- **TASK DIRECTIONS**
Rewrite only the part of the items that opens with the line containing "Open the list for Vaccines to offer" and closes with the line containing "click(x=273, y=33)" as a JSON list of strings. Use one string per line and leave out blank lines.

- **RECORD EXCERPTS**
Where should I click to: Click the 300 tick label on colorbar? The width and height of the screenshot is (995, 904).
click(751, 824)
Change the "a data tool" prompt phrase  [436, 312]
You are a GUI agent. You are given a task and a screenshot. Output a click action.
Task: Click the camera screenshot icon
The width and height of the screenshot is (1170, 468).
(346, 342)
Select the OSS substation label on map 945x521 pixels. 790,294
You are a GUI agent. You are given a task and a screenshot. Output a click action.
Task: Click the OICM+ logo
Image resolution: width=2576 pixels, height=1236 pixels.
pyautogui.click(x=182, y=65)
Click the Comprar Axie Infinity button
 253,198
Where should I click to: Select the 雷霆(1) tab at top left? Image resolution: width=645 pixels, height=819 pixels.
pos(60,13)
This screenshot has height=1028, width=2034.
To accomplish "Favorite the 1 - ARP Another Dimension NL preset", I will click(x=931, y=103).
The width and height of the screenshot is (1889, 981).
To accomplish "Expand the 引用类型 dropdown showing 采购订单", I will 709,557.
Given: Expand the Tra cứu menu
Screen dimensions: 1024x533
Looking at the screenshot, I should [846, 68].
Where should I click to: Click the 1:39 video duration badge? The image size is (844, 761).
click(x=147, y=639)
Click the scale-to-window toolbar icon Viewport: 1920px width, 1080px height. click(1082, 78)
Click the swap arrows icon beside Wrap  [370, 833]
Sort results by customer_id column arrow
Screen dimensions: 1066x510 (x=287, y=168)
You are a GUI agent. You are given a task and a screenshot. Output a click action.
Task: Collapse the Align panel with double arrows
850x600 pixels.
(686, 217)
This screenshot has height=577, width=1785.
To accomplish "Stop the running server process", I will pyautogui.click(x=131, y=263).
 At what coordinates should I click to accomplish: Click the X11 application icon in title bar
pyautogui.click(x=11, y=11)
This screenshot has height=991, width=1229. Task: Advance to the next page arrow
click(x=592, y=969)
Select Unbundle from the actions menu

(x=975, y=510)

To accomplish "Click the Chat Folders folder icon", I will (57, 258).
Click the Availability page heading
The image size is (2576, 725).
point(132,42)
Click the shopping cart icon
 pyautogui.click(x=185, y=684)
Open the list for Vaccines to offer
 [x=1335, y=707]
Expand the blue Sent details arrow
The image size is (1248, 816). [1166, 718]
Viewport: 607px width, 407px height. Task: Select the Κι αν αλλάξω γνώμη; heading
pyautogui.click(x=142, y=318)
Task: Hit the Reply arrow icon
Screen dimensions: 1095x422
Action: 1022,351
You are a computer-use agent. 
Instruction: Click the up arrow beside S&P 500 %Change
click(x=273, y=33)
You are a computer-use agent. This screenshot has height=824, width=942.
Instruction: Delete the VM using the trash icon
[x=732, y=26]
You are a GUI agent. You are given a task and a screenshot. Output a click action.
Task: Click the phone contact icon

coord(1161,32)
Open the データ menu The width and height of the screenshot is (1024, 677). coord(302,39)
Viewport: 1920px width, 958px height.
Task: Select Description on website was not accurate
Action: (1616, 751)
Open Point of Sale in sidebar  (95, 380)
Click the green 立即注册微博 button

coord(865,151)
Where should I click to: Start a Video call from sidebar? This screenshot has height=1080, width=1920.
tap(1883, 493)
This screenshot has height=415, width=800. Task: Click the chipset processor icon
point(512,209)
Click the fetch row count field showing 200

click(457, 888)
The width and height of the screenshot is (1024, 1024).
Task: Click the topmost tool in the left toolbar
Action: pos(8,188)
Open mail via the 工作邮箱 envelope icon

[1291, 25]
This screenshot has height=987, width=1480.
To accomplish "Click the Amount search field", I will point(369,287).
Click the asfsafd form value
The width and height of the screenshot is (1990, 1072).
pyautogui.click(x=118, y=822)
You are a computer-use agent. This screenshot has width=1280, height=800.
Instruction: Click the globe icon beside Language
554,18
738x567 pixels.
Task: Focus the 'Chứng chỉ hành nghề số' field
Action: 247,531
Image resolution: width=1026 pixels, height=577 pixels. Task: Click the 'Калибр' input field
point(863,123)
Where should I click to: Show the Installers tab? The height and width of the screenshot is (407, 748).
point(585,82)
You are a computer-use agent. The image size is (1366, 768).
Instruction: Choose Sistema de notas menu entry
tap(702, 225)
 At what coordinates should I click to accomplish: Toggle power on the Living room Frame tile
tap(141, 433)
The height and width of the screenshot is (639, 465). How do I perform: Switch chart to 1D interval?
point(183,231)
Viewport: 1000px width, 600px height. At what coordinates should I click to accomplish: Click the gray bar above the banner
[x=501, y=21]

- **EXERCISE ANSWER**
[
  "Open the list for Vaccines to offer",
  " [x=1335, y=707]",
  "Expand the blue Sent details arrow",
  "The image size is (1248, 816). [1166, 718]",
  "Viewport: 607px width, 407px height. Task: Select the Κι αν αλλάξω γνώμη; heading",
  "pyautogui.click(x=142, y=318)",
  "Task: Hit the Reply arrow icon",
  "Screen dimensions: 1095x422",
  "Action: 1022,351",
  "You are a computer-use agent. ",
  "Instruction: Click the up arrow beside S&P 500 %Change",
  "click(x=273, y=33)"
]